_EXTRACT PROVIDED_.
Sup bro? So, the short answer to your question is “yes”. All of those things happened, and several more besides.
But first let’s back up and figure out exactly what Descartes did - what situations did he put us in? He’s definitely most famous for two lasting legacies: the radical doubt he attempted, and the cogito he formulated to get out of it. First he went, “How the fuck can we know anything at all? Can we be certain of anything?” and then he was like, “Well, someone has to exist to do the doubting, so obviously I can be certain of me. I can be certain I have ideas.” After that, he did a bunch of other stuff concerning the idea of God and how ideas worked and whatnot. Generally philosophers agree that he didn’t succeed in getting all the way out of the everything-hole he had dug himself - in fact, his failure was so bad we gave it a name. We call it the “Cartesian circle” - he’s arguing for himself based on an idea of himself, and that his ideas are outside him based on God, and the truth of God based on something in his ideas. We disagree over how radical a failure that is - no matter what, though, the first time you read it you’re like, “Jesus, Descartes, is this fucking amateur hour?”
The point is, Descartes said that we can only be sure of things definitely, clearly present to us, so close we can’t possibly fuck it up, and then he failed to show that anything except the self met that criterion. So now he’s just a self, standing around, not sure if his ideas are outside himself or all internal. Plus it’s raining and he doesn’t have an umbrella, so he’s getting soaked. He just looks so sad. What an asshole. His failure to get out of the hole leaves us in a position where we can’t be sure of shit (skepticism) except maybe ourselves (solipsism).

_OBJECTIVE A_.
Answer these questions about the passage on Descartes:
(i) What two lasting legacies is Descartes said to be most famous for?
(ii) What name was given to his failure to get out of the hole he had dug?
(iii) What two positions does that failure leave us in, as named in parentheses?
The records below bear no relation to the passage on Descartes.

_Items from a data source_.

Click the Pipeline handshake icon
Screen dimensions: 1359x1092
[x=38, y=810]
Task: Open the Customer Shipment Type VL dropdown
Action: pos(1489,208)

_OBJECTIVE B_. Edit the records by replacing "Pipeline" with "Sales" and leaving everything else unchanged.

_TASK RESPONSE A_.
(i) The radical doubt he attempted and the cogito he formulated to get out of it.
(ii) The "Cartesian circle."
(iii) Skepticism and solipsism.

_TASK RESPONSE B_.
Click the Sales handshake icon
Screen dimensions: 1359x1092
[x=38, y=810]
Task: Open the Customer Shipment Type VL dropdown
Action: pos(1489,208)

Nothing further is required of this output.